* **Data for this exercise**:

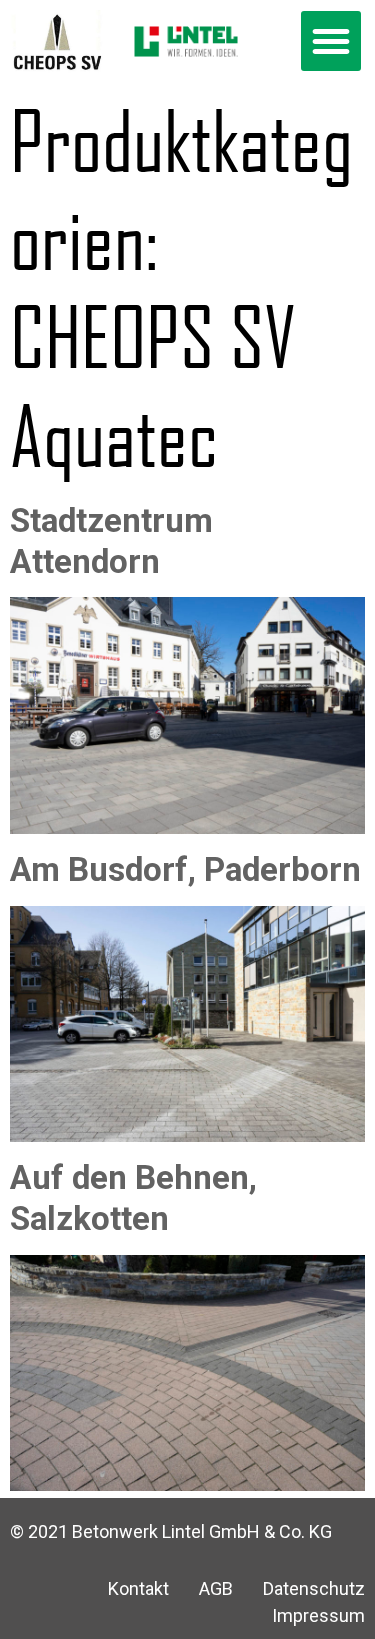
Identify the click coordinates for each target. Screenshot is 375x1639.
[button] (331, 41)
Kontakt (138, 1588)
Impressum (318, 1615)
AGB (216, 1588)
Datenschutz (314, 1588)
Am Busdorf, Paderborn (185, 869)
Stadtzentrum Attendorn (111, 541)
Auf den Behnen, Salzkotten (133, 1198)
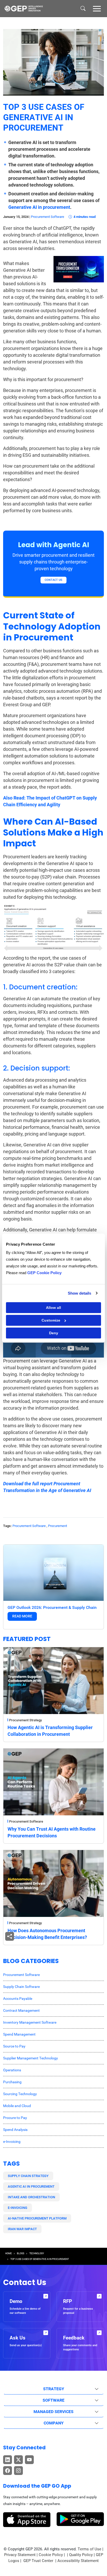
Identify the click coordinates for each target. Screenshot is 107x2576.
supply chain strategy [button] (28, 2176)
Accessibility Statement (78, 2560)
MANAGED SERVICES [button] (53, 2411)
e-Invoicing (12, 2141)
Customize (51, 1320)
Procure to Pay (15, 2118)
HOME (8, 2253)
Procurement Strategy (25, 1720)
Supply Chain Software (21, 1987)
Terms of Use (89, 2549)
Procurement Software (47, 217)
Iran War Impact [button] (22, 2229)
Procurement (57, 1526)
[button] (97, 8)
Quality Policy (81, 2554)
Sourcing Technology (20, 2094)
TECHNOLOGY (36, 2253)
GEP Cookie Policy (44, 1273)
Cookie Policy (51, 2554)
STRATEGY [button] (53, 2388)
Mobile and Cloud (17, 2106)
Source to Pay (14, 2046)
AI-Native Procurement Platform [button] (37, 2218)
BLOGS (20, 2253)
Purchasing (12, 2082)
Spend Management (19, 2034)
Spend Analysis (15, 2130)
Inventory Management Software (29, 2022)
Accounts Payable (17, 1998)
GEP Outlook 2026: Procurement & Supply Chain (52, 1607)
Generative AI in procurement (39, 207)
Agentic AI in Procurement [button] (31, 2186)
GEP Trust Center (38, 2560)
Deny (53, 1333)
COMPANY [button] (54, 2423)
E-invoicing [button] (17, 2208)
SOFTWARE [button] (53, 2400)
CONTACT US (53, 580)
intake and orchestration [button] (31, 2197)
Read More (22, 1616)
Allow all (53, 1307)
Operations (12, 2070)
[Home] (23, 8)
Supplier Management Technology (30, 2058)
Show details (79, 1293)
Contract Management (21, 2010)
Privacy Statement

* **Problem requirements**:
Search the lines above for the string "Screenshot", then show every one that has it.

* **Response**:
Identify the click coordinates for each target. Screenshot is 375x1639.
Identify the click coordinates for each target. Screenshot is 107x2576.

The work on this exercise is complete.